Before long, Nesidyn was noticed by the Birdsong Singers, a group of poets and musicians who facilitated prayers and festivities directed towards the Bird Gods. They offered to train him in drama, teach him stories and develop his musical skills, in return for an active role during their events. Nesidyn spent thirty-three years with them, honing his skills, when he became interested in the then-fledgling cult of Waye. After learning about their beliefs, he went to the Moss Cave Mystery in Qosid in 1574 BLC, where he became initiated in the cult. Here, he spent forty-two years crafting the epic poem A Bird's Flight, before returning the Prydisyrr, where he drew crowds reciting his work, often improvising on the scenes with additional dialogue, songs and music.
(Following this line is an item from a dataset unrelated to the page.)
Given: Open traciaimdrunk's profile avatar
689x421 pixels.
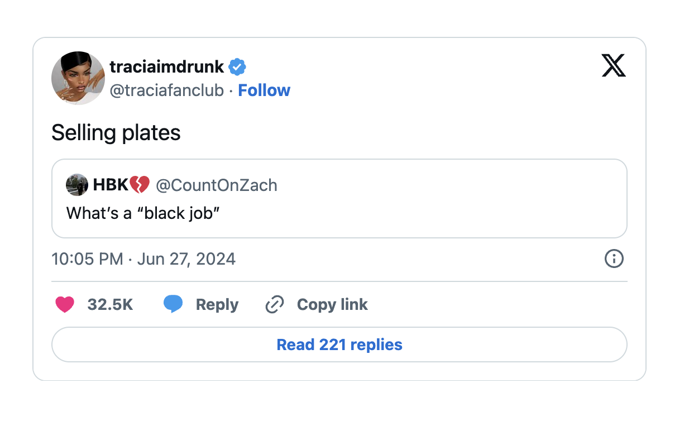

Inspired by the performance of the young elf, bards who saw his performance in Prydisyrr spread their version of A Bird's Flight to other elven settlements, thereby contributing greatly to the growth of Wayanism on the Northern Arm. Still, Nesidyn received a fair amount of criticism, as his poem playfully revised some of the Bird God mythology and his popularity was seen as the cause of a waning interest for the old gods. In 1510 BLC, he was summoned to the High Tree Crown to defend himself against the Elder Priests, who charged him with blasphemy. His defense, which provided the basis for the bardic song The Clearest Truth, argued that he had witnessed a deeper truth about the Bird Gods while engaging in the Moss Cave Mystery, and that his stories exist to worship them and Waye, the Mother of All. The Elder Priests would not have it, however, and declared Nesidyn an apostate and banned him from Qosid.

Important work

A Bird's Flight, in which the ancient Bird God myths are collected in an epic telling that features Waye as the mother and protector of the Birds.

In Song

The Clearest Truth is a famous song that shows how Nesidyn argues against all accusations and arguments made by the Elder Priests of the High Tree Crown, but is ultimately cast aside because they put themselves above the gods. The song is enjoyed because of the many lines that foreshadow the Long Autumn in Qosid,


In Pellvyr, a magical fountain features a statue of Nesidyn and the singing fish. This fountain was gifted to princess Galythiel in 103 BLC, when Bothandal the Crafter and his two daughters visited the town to transfer privileges to the Council of Merchants in Pellvyr.